Korona virüs bulaşmasını, topluma yayılmasını önleme amacıyla, altmış beş üstü yaş alanların dışarı çıkma yasağıyla yalnızlık gündeme geldi.
Kim yalnız ise, kanser ve kalp hastalıklarına yakalanıyor. İnsan sosyal varlıktır, birbirlerine ihtiyaçları var. Tıp bilim insanları sayılar veriyor. Doğa kirliliği, şişmanlık ömür kısaltıyor.
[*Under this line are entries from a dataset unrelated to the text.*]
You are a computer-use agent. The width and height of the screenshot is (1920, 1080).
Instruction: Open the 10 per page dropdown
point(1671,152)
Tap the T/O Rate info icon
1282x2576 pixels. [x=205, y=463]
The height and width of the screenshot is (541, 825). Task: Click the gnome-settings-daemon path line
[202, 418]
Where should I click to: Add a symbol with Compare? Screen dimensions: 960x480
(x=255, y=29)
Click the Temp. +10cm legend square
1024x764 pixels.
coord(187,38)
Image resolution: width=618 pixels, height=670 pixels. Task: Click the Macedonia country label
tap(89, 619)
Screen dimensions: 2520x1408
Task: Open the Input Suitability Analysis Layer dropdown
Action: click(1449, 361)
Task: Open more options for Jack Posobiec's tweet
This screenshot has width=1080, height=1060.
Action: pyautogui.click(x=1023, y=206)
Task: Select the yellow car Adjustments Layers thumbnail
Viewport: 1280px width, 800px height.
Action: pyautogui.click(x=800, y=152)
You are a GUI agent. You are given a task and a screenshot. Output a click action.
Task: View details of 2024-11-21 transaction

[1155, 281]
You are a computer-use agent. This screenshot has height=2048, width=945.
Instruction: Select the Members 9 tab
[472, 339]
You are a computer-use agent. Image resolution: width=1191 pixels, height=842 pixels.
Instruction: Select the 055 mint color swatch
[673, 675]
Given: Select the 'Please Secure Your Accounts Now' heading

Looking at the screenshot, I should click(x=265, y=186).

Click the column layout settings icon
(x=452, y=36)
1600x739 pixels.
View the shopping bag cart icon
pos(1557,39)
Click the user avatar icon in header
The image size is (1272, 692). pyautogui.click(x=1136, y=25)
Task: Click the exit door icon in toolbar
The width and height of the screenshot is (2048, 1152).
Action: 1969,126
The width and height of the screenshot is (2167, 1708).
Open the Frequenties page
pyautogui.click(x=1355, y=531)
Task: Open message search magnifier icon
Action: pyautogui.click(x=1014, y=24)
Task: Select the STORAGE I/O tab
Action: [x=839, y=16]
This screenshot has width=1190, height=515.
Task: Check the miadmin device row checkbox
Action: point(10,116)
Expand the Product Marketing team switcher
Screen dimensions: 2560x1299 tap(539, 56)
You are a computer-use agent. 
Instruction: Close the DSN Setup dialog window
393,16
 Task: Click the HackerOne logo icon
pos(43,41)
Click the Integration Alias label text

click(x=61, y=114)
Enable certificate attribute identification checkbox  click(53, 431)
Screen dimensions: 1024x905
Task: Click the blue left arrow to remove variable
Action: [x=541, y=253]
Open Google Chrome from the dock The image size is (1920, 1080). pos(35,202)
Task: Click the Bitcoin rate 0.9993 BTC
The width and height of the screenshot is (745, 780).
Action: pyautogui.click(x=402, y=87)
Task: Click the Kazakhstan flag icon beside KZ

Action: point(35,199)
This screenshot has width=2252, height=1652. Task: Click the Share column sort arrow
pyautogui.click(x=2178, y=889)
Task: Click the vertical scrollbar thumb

Yalnızlık yüzde kırk beş ölüme sebep oluyor.
Gazeteci, bilim insanı Jakob Simmank yalnızlık, neden normal bir duyguyu hastalık yapmamalıyız, kitabında konuyu etraflı olarak ele alıyor, çözüm önerileri getiriyor.
Canlılar arasında yalnız insanlar, sosyal varlık değildir. Hayvanlara ait belgesel filmlerde görüyoruz, sosyal yaşamları var. Başlarında çoban olmadığı halde sürüler halinde yabanda yaşıyorlar. Kendilerine ait gördükleri alanı korumaya alıyorlar.
Ormanları yakından inceleyen uzmanlar bitkilerde bile sosyal yaşam var, diyorlar. Bir ağaç yanındaki ağacı sevmezse, yönünü öteki yana dönüyor, büyümeye öyle devam ediyor.
Didim’de komşumun oğlu ziraat mühendisine bahçeyi gösterdim, neyin değişmesi gerektiğini sordum. Hepsi yanlış, dedi. Yeni bir düzenleme gerek. Şu bitki toprağın tüm verimini tüketecek şekilde bahçeye yayılır, başka hiçbir bitkiye yaşam imkânı vermez. Şu bitki yanındakini sevmez.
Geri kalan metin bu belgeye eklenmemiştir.